榎戸誠の情熱的読書のすすめ -3つの読書論・ことばのオアシス・国語力常識クイズ(一問一答!)-

「ヒト・モノ・カネ」は、今や、「3つのクラウド」に取って代わられた・・・【情熱的読書人間のないしょ話(850)】

【amazon 『「0から1」の発想術』 カスタマーレビュー 2017年8月17日】 情熱的読書人間のないしょ話(850)

地元の「里山の自然誌」展で、剥製ですが、ノスリ、サシバの雌、ツミの雌、フクロウ、アオバズク、トラツグミを間近で観察することができました。トラツグミは、『平家物語』で源頼政が退治した伝説上の怪獣、鵺(ぬえ)の正体と見做されています。そのヒィー、ヒィーという鳴き声が不気味がられたのでしょう。里山の春夏秋冬の景色を描いた作品に癒やされました。

閑話休題、『0から1」の発想術』(大前研一著、小学館)は、ビジネスパースンが生き抜くために必要な最大のスキルは「0から1を創造する力」、すなわち、「無から有を生み出すイノヴェーション力」だと強調しています。

「SNSを使いこなしている、ネット検索に長けている――こうした事例を持ち出して、『自分はITに強い』と勘違いしている人は少なくない。プログラミング言語を駆使して、自分で検索サイトを立ち上げるような『創造』をした人間を『ITに強い』というのだ。

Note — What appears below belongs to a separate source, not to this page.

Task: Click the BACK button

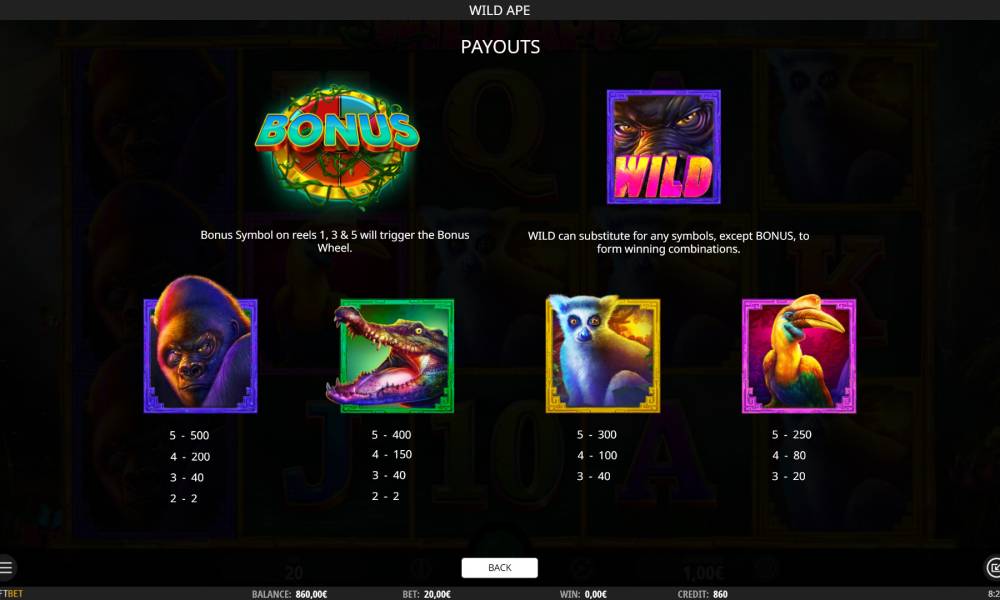Action: point(499,567)
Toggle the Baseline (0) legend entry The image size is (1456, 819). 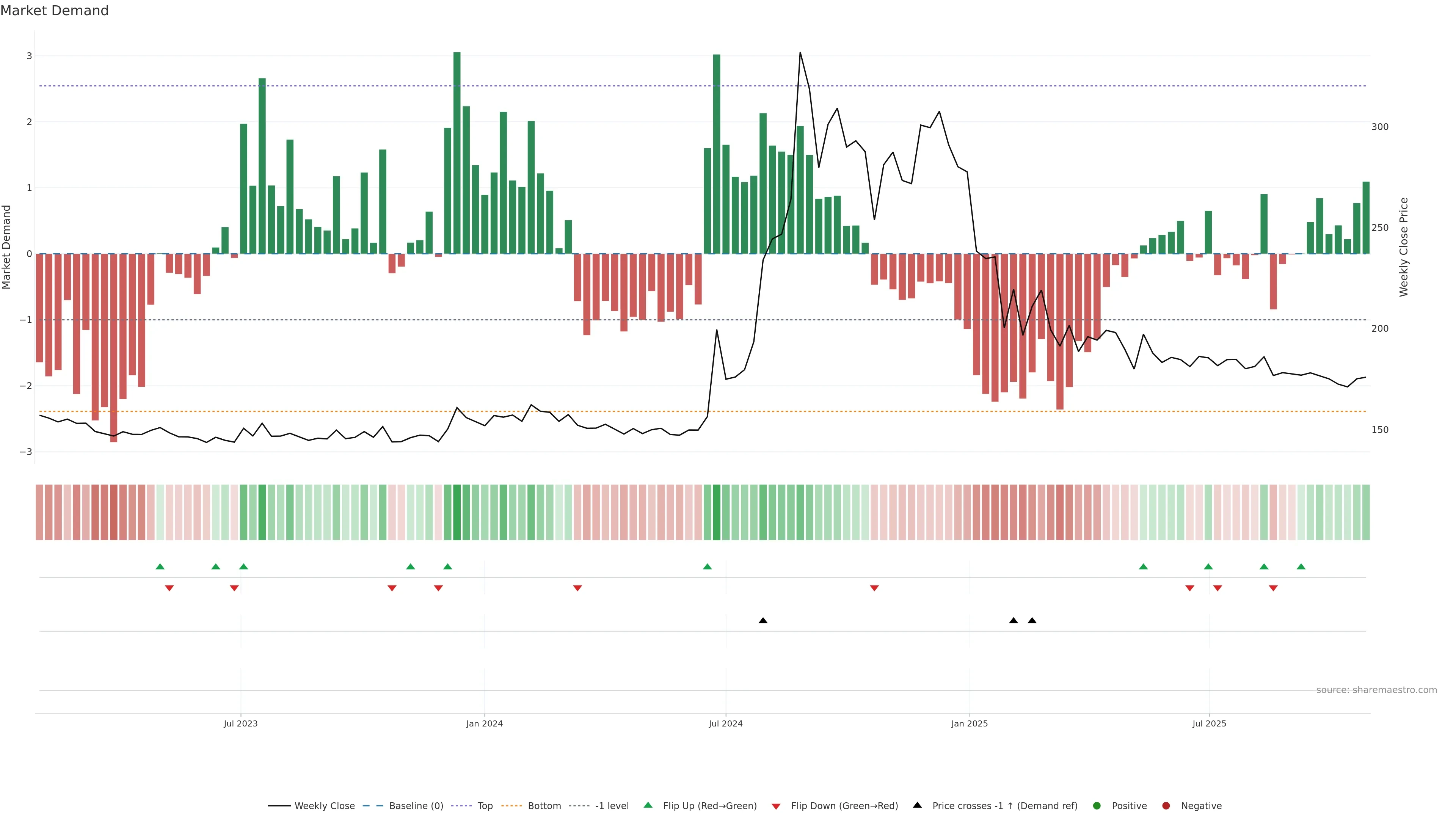tap(416, 805)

SNSを使いこなす程度で自慢するのは、カラオケ上手と何ら変わらない。伴奏なしのアカペラでも上手に歌えるのか? 問われているのはそういうことなのだ」。大前は、相変わらず、辛口です。

「ケース・スタディは、まだ答えが出ていないリアルタイムの『生きた事例』を対象にして『もし、私が○○の社長だったら・・・』と、その人の立場で考え続けていなければ、実践的な問題解決能力を身につけることはできない。ただし、リアルタイムのケース・スタディは、決して『解』を見つけることが目的ではない。自分自身で情報を収集し、取捨選択し、分析し、事実に基づいた考察を重ねて『自分なりの結論を導き出す』能力を磨くことが重要なのであり、それを何度も繰り返すことによって発想力・問題解決力がついていくのである」。

著者は、例として、こんな問いを立てています。「もし、あなたが都道府県魅力度ランキングで3年連続最下位になった茨城県の知事だったら、どのようにして順位を上げるか」。

「無から有を生み出すイノヴェーション力」を身につけるための考え方が11挙げられています。この中で、私がとりわけ刺激を受けた考え方は、●「ニュー・コンビネーション――『組み合わせ』で新たな価値を提案する」(ウィキペディア、DeNAのモバオクが好例)、●「固定費に対する貢献――『稼働率向上』と『付加価値』の両立を」(熊本県の黒川温泉が好例)、●「RTOCS/他人の立場に立つ発想――『もしあなたが○○だったら』が思考を変える」(例えば、2つ上の立場で考える――具体的には、あなたが係長だったら2つ職位を上げて『部長』として、部長だったら同様に『社長』として考える)です。

個人的に勉強になったのは、この指摘です。「20世紀のビジネスの3要素は『ヒト・モノ・カネ』と言われたが、それが今や『クラウドソーシング』『クラウドコンピューティング』『クラウドファンディング』という『3つのクラウド』で代替できるようになり、少人数でも(極端に言えば1人でも)、あるいは設備や資金がなくても、新たなビジネスが展開できる時代になった」。

大前は、今も刺激の震源地であり続けています。